I'm hopeful that the hackers will win. I will never underestimate the power of motivated, scorned engineers.

[–] Ferk@lemmy.ml 3 points 1 week ago* (last edited 1 week ago)

I mean, you can hack/root most devices, even right now. I expect that's not changing.

[–] Axolotl_cpp@feddit.it 1 points 1 week ago

Probably by removing some google service or some other gimmick it can be bypassed

[–] kmacmartin@lemmy.ca 2 points 1 week ago (2 children)

If they want a lot of play store banking apps + other things that opt into play protect to work they'll need to add the signature verification requirement.

[–] Ferk@lemmy.ml 4 points 1 week ago* (last edited 1 week ago) (1 children)

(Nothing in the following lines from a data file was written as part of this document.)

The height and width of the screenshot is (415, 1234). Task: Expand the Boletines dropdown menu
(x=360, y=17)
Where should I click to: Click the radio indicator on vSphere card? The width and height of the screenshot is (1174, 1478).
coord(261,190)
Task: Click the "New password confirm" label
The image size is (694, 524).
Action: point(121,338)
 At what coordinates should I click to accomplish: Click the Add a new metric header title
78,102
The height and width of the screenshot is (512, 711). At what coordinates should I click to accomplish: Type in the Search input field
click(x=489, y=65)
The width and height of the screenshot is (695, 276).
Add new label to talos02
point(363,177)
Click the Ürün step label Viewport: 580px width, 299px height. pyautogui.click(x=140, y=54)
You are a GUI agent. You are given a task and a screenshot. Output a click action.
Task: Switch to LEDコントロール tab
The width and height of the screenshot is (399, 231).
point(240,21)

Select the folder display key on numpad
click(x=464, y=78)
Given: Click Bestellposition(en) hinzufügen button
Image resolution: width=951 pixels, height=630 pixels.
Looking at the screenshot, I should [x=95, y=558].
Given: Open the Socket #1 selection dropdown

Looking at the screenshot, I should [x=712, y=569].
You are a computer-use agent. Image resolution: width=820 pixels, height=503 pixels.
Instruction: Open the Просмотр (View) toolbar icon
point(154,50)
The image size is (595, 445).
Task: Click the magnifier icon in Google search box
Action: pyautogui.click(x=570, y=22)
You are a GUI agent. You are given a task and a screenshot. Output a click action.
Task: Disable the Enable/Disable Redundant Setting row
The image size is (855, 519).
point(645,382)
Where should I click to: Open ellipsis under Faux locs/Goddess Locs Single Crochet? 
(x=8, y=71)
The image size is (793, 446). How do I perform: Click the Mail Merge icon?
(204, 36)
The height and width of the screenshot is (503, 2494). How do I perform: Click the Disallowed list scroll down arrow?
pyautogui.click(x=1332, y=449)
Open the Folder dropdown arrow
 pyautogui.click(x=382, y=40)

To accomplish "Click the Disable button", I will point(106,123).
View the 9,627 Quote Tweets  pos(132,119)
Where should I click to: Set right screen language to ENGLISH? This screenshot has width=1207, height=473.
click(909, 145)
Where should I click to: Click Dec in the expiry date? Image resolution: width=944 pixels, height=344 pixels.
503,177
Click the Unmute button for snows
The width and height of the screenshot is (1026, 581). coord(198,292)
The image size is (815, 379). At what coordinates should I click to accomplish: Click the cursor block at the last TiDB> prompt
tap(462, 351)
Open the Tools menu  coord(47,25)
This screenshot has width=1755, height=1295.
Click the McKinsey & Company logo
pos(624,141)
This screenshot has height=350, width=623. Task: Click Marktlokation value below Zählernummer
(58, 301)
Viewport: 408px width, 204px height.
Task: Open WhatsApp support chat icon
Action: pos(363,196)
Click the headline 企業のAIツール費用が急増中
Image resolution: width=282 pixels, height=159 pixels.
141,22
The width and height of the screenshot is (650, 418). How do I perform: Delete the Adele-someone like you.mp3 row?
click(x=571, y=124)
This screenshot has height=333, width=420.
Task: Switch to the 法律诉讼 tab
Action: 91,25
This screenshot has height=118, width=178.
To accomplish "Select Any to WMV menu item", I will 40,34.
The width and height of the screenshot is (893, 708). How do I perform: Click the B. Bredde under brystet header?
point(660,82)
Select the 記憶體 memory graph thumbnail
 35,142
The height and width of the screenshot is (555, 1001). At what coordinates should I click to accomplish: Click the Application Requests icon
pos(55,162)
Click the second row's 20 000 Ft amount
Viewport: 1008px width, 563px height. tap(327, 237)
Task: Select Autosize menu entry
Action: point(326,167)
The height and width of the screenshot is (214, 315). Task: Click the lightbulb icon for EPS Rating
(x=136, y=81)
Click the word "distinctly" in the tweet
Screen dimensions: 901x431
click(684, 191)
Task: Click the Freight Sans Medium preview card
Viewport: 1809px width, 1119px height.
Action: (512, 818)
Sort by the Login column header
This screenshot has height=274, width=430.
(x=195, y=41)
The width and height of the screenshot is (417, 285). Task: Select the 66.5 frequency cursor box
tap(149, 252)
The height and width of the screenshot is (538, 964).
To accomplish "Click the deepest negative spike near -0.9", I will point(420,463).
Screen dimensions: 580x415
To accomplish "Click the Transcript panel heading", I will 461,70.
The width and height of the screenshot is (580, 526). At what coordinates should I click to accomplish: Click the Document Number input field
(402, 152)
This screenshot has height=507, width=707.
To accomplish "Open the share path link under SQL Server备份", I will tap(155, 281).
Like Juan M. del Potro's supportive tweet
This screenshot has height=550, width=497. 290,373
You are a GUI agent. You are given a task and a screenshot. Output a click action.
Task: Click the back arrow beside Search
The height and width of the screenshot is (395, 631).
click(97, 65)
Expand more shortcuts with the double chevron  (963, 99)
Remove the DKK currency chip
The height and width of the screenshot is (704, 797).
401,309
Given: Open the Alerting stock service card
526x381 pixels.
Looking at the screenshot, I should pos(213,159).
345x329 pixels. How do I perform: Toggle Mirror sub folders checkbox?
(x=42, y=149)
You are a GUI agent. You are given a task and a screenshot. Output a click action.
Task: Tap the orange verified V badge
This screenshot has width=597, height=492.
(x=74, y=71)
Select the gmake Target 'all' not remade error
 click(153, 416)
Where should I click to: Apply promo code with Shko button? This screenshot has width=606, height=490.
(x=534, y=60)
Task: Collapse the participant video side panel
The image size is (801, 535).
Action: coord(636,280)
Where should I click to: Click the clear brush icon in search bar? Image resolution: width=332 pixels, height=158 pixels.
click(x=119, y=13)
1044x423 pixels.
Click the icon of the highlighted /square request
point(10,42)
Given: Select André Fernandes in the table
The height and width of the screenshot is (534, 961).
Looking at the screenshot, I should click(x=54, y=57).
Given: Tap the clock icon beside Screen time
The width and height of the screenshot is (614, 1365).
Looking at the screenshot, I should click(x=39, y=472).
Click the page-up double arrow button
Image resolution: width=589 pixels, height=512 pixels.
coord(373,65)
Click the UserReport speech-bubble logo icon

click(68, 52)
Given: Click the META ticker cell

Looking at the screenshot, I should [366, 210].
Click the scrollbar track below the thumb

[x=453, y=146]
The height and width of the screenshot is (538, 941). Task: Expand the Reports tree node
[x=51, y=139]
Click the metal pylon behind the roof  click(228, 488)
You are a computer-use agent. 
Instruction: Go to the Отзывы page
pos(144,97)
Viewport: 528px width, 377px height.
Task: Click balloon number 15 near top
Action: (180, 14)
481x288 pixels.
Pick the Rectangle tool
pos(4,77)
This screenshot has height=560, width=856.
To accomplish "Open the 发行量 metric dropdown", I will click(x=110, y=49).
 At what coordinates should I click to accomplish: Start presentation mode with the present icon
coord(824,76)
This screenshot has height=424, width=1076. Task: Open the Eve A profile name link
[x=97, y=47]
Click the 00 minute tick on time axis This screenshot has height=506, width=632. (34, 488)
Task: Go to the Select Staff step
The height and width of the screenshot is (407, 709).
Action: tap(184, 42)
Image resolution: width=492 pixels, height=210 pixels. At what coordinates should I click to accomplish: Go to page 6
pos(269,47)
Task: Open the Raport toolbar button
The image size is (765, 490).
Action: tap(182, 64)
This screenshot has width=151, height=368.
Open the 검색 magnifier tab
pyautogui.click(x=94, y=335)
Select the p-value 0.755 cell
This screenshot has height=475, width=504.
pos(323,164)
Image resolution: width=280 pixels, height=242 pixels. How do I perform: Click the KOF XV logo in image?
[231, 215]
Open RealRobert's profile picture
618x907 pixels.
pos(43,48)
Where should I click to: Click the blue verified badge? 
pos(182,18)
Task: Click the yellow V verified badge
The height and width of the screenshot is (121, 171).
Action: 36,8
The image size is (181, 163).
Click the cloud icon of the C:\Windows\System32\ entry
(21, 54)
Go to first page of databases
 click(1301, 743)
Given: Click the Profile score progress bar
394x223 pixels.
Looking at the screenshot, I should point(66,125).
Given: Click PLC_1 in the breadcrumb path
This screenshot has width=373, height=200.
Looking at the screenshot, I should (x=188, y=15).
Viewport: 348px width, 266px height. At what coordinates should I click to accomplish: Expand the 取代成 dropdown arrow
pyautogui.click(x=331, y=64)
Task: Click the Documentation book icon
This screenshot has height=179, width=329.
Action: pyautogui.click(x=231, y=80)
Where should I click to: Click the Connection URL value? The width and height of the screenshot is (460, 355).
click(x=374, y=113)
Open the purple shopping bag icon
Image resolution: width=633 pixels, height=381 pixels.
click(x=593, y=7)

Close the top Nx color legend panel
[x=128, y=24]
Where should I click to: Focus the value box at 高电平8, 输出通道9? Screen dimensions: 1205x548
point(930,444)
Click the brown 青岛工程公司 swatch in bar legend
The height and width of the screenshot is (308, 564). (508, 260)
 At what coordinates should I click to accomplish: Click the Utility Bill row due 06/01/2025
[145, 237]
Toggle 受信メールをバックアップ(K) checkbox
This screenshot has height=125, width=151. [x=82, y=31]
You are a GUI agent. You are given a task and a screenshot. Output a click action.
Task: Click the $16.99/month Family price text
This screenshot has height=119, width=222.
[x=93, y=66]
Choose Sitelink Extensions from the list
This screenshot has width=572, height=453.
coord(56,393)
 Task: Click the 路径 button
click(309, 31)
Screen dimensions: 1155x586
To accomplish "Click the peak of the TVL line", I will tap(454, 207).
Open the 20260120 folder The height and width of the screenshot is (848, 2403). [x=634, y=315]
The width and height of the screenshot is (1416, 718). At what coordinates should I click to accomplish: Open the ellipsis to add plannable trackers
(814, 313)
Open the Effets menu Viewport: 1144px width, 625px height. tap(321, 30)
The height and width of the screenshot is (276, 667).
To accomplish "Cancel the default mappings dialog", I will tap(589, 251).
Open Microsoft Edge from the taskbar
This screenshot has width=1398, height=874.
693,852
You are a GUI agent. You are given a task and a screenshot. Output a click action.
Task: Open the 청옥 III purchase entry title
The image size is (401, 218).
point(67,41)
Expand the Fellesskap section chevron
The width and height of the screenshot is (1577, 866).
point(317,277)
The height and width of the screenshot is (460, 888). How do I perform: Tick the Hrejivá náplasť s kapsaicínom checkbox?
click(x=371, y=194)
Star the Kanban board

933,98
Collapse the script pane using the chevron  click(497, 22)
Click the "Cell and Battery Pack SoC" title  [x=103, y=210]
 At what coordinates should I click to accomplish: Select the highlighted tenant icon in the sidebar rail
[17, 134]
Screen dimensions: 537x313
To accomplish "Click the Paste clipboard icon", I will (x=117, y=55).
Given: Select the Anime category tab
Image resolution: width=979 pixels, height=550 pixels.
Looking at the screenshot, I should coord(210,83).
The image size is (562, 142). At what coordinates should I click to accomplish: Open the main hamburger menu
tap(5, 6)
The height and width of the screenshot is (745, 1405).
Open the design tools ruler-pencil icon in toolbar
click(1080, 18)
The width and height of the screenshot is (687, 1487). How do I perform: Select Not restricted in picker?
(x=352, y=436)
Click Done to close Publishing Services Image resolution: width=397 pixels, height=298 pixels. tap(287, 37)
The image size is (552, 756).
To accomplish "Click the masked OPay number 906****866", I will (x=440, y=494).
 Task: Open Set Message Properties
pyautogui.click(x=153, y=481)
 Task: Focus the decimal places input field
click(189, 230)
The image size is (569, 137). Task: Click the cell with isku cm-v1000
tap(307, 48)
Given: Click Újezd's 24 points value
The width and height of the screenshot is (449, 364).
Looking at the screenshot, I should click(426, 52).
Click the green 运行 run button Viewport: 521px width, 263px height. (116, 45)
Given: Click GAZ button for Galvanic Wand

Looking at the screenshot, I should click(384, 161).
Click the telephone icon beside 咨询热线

Will the banks in Korea, EU and many other areas where Samsung phones are very common keep that restriction if it meant alienating that many users? I doubt it. That's why I think the support of a big player on this would be a killing move.

Also I'm not 100% convinced that it's impossible to have some verification without it depending on this one change.

[–] kmacmartin@lemmy.ca 2 points 1 week ago

That's a really good point, basically throw their weight around a bit eh?

[–] cardfire@sh.itjust.works 2 points 1 week ago

I'm even willing to use the web apps or webpages for banking, if the browsers can make the handshakes. I'll forfeit using the bank first party apps, if their websites are full featured.

[–] artyom@piefed.social 1 points 1 week ago (1 children)

There are many other "uncertified" ROMs.

[–] cardfire@sh.itjust.works 4 points 1 week ago* (last edited 1 week ago) (1 children)

And the bootloader is now locked down across Samsung's ecosystem, as of this year. Sucks.

If you move to using an unsecured "chinaphone" as an alternative to the big three handset vendors, then it's unlikely they are target devices for the myriad of uncertified ROM's.

I think we are going to need software solutions that can run on major Androdis distributions across the variety of hardware.

I think we're going to need something like UTM or Docker (virtualization or containerization) for running our unsigned Android apps and services, and I don't know how feasible it will be.

[–] 3abas@lemmy.world 2 points 1 week ago (1 children)

If you move to using an unsecured "chinaphone" as an alternative to the big three handset vendors, then it's unlikely they are target devices for the myriad of uncertified ROM's.

Not following your logic here... With the mainstream devices now locked, "the myriad of uncertified ROMs" will necessarily shift to the remaining unlocked phones, or die out.

I think a viable future is owning two devices, one "certified" to access your banking and work apps, and one running GrapheneOS for your private life.

[–] cardfire@sh.itjust.works 1 points 1 week ago

ROMs rarely work as one-size-fits-all-devices, yeah?

I only know of four smartphone categories of phones that are really available in the markets around the world today, en masse.

  1. The big tentpole phones available from Samsung, Google, Moto, and maybe two other players.

  2. Boutique devices from vendors like Nothing and Fairphone with limited reach to global markets (like, being Euro only, or being only distributed in markets that can buy into they ideology, etc). Nearly all of them prices or is MOST humans' reach.

  3. Chinaphones. A mix of fly-by-night brands with ghost shifts in factories that make many varieties of phones with other people's designs, but have extremely limited first party support and probably zero ROM support from the global community ... And then the handful of tech markings like Xiami, HTC, Huawei, and anyone else that bends the knee to the CCP. Virtually no NA market penetration in this decade, and tremendous barrier for entry, for most of the Western world. Also, security issues galore.

  4. iPhones.

All that to say, I don't think a more featured OS existed it's the way forward, with people all jockeying to make new ROM's for everyone to NOT be able to run on their phones.

I'm hopeful folks smarter than I will be able to come in about the potential for sandboxes in it phones with their own capacity for running unsigned apps, like a virtualization platform.